Lenard added later that Kimberly Vaughn may have seen
the murder of her kids as a twisted act of mercy. "(She) was of the
mindset that if she was gone, they were better off with her ... 'Come
with me to heaven,'" Lenard said, depicting what the mother might have
been thinking.
Prosecutor Mike Fitzgerald cited witnesses who
testified that Kimberly Vaughn was upbeat around the time and that, just
the evening before, she had fussed cheerfully over a recipe for "cheesy
potatoes."
Moreover, he asked how the wife could have just
grazed her husband with two bullets as he sat right next to her — yet
somehow managed to put a bullet into each of her children's heads. "No
way, ladies and gentlemen," Fitzgerald told jurors. "No way that's
possible."
Prosecutors called more than 80 witnesses during their
three-week presentation to jurors, including a stripper Vaughn confided
in about his marital troubles.

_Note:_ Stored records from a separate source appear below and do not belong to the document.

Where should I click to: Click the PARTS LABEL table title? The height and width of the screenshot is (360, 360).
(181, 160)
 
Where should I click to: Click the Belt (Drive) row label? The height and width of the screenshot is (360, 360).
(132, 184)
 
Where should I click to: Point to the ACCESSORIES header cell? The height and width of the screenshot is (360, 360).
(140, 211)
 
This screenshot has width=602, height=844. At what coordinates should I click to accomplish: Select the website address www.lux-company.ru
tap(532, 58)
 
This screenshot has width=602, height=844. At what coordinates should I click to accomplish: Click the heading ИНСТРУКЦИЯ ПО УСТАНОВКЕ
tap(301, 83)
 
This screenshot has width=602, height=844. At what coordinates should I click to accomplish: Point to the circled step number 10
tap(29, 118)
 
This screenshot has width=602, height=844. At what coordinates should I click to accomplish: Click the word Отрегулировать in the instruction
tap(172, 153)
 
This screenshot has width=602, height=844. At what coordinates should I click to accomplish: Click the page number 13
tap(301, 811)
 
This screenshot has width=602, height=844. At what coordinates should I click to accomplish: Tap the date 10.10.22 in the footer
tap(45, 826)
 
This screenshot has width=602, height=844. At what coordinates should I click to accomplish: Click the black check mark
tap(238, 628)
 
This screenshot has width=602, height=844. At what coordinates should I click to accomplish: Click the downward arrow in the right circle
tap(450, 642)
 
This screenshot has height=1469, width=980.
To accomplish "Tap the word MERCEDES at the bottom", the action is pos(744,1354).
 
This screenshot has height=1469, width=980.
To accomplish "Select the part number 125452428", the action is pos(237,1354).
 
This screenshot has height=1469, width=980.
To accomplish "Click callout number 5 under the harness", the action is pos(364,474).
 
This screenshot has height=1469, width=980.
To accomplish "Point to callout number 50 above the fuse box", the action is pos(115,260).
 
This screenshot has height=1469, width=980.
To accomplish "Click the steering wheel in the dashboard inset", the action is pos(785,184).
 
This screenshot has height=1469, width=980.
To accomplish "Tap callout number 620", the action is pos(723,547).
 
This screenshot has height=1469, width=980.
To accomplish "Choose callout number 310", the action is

The manager of a suburban strip club,
Scores Chicago, testified that in the days before the killing, Vaughn
spent nearly $5,000 at the establishment.
A series of forensics
experts testified that blood splatter, the angle of the shots and other
evidence proved Vaughn pulled the trigger. An investigator described
finding a magazine at Vaughn's home with an article on how to make a
murder look like a suicide. And prosecutors entered evidence that he
visited a gun range the day before the slayings.
Jurors also
watched hours of videotaped police interviews of Vaughn from the day of
the shootings. In one, state Trooper Cornelious Monroe brought out
pictures of Vaughn's children, questioned Vaughn's cool demeanor and
added that, if his own kids had been murdered, he would be crying. "Good
for you," Vaughn replied.
Regis said Vaughn didn't display a
hint of guilty conscience until he was left alone in an interview room
with a crime-scene photo of his son. Video shows Vaughn staring at the
picture, then pushing it away, then covering it up.
The
prosecutor likened the scene to Edgar Allen Poe's horror story "The
Tell-Tale Heart," in which a killer goes mad as he starts to hear his
victim's beating heart. "That picture is like a Tell-Tale Heart. It's
beating louder, louder, louder," Regis said, his voice rising in
indignation. "That picture is screaming at him."